With that, I discussed fertility options with her, such as egg freezing and even ovarian freezing. As we were talking, her mom knocked on the door.
“Come in,” I said.
“I heard Lyn crying and just wanted to know if everything was OK,” her mom said.
“It’s fine, mom,” Lyn said. “The doctor and I were just talking about my becoming a mom someday.”
Her mom looked at me then, shocked. “I think we need to concentrate on curing my daughter right now, not about her having her own children. I don’t even care about grandkids.”
“Well, Mom,” Lyn said. “What about me? I want kids someday, and it frightens me to think I will never have them.”
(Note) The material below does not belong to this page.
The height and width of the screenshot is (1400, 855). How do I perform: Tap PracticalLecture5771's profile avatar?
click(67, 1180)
We spoke some more, me trying to normalize Lyn’s concerns, Lyn voicing them herself, and her mom fairly aghast that this is where the visit with the oncologist was going. Ultimately, we all agreed that Lyn had the right to see a fertility doctor and that a consult was in order. To be honest, I did not feel great about how this initial meeting went. I felt I had done my best as an oncologist, but placing myself in Lyn’s mom’s shoes, I wondered if I would be even more unnerved than she was.
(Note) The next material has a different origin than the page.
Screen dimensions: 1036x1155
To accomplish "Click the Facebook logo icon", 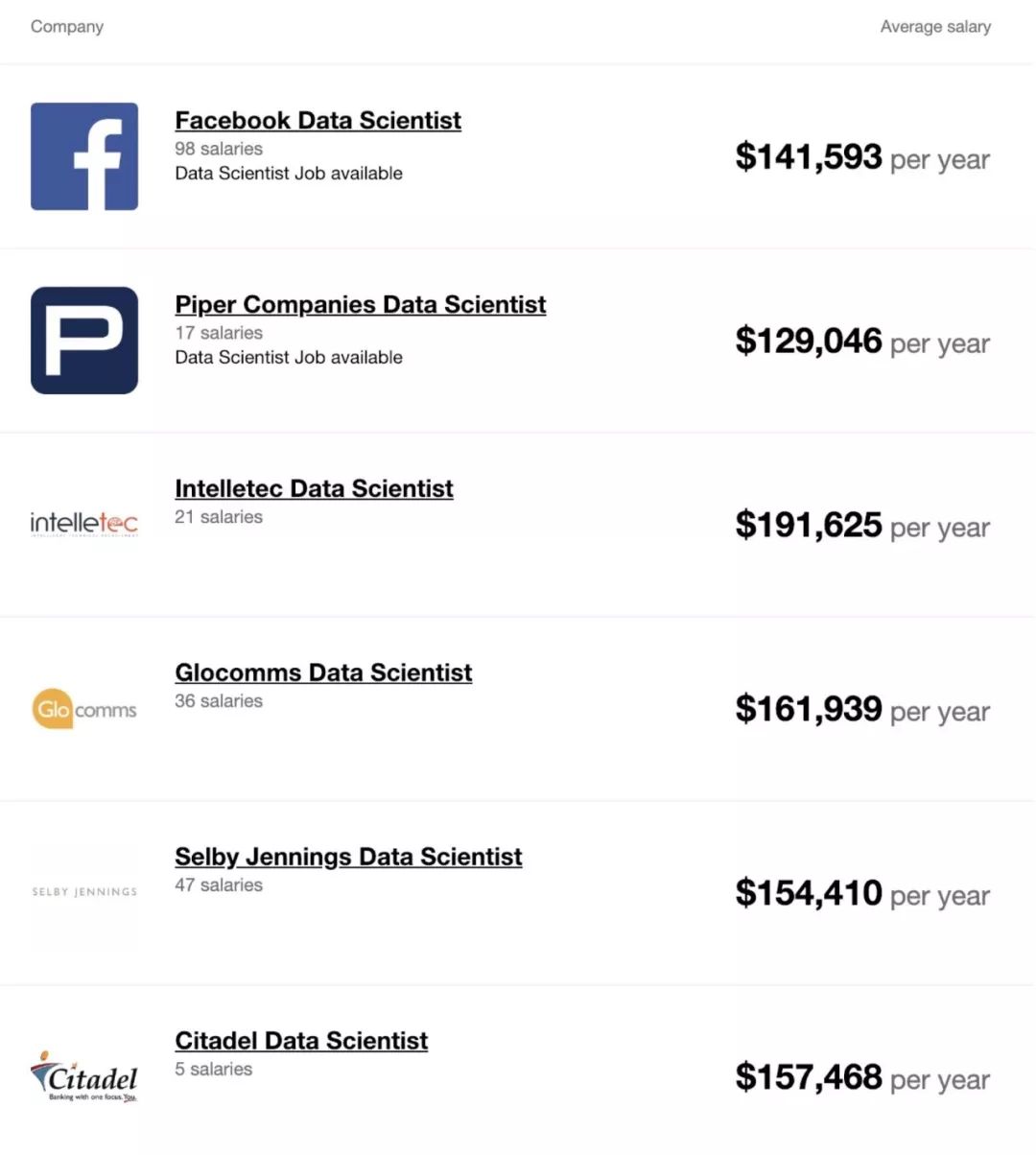I will [x=84, y=156].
A few days later I got a letter from Lyn’s mom. In it, she told me how angry she was that I had mentioned fertility and talked about sex with her 16-year-old daughter (apparently Lyn had mentioned our discussion to her). She felt I had overstepped boundaries, that my “job” was to talk about cancer, treatment, and prognosis, not about orgasms, avoiding painful intercourse, and babies. She also informed me they had opted to seek treatment closer to home. I later learned that Lyn never saw that fertility specialist.
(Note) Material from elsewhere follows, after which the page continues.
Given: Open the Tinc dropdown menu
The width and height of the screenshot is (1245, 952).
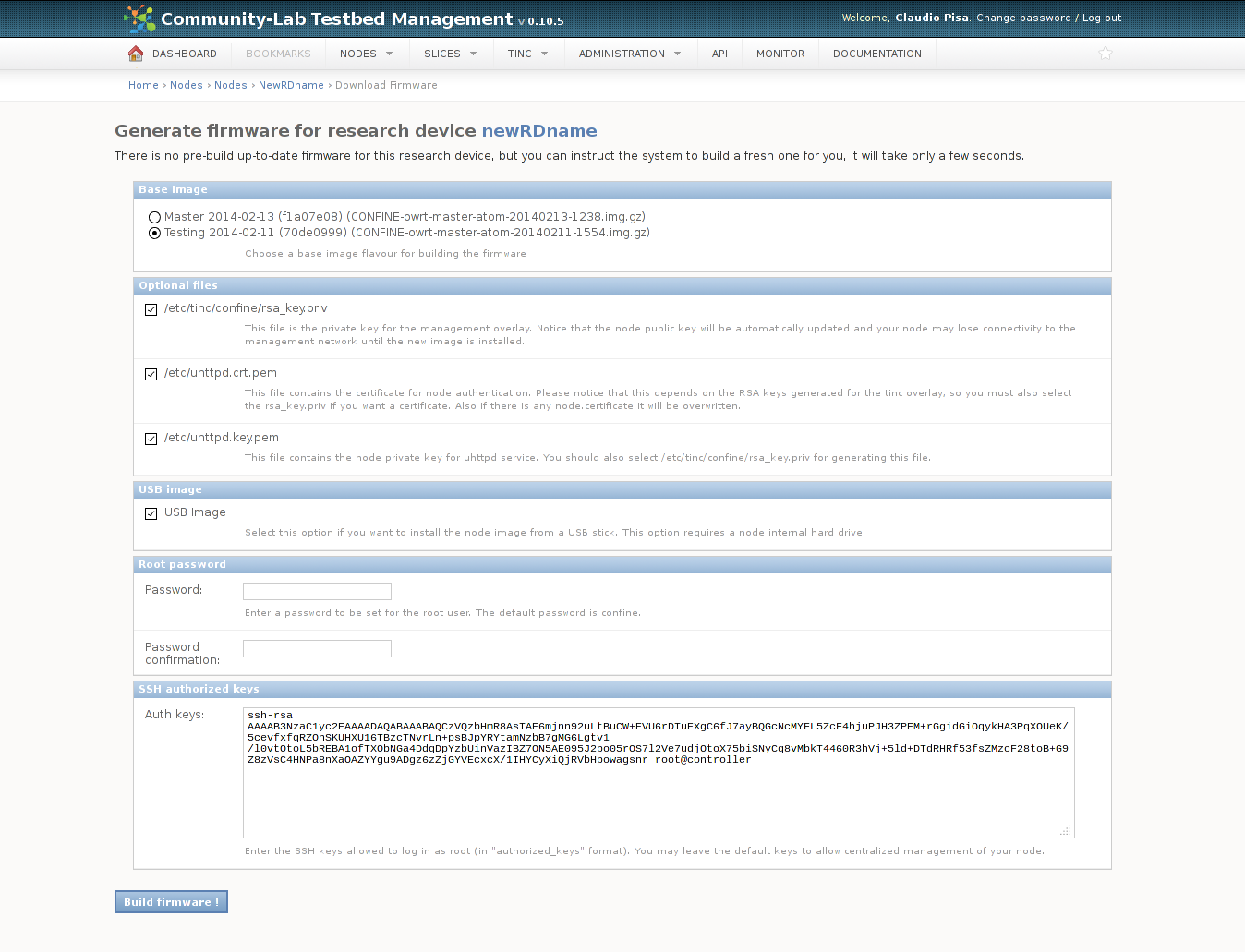Looking at the screenshot, I should point(527,54).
Perhaps it was naïve of me to think that conversations about sex and fertility were absolutely appropriate for young women, and that such private conversations do not require parental notification. Perhaps I should have asked Lyn and Lyn’s mom if it would be OK to have a conversation about these topics before asking Lyn’s mom to step outside of the room. I believe women with cancer deserve a discussion about fertility preservation and the opportunity to discuss their concerns regarding sex, even if they are young. Whether it be in their teens, twenties, thirties, or forties, all women deserve the information and the conversation about cancer and treatment, and how it might impact their future selves. This screen for sexuality I have learned is a part of the essential psychosocial “review of systems” some adolescent medicine clinicians use, called HEEADSS (home environment, education and employment, eating, peer-related activities, drugs, sexuality, suicide/depression, and safety), and most interviews should be conducted without the parent present.
While I am comforted because I believe that I did the right thing by addressing issues with Lyn, and provided information for her on sensitive issues regarding sexuality and fertility, I see now that I perhaps could have done at least one thing better: preparing Lyn’s mom for the conversation I was about to have with her. I saw Lyn as my patient, not her mom, and perhaps that is the biggest mistake I made. The HEEADSS system does not sanction ignoring the parent. Rather, it stresses the importance of eliciting their own concerns, explaining the purpose of the private interview, and assuring them that their child will be followed for medical and other issues that might arise. I think, in this way, I failed Lyn and her mom.
Ultimately, Lyn and her mom showed me once again that cancer is indeed a social disease, and that Lyn might be the one with cancer, but there are others who love and care about her who have been affected as well. They taught me too that I am perhaps doing my best when I am cognizant of their concerns: all of theirs.
* Name and identifying information changed to protect patient privacy.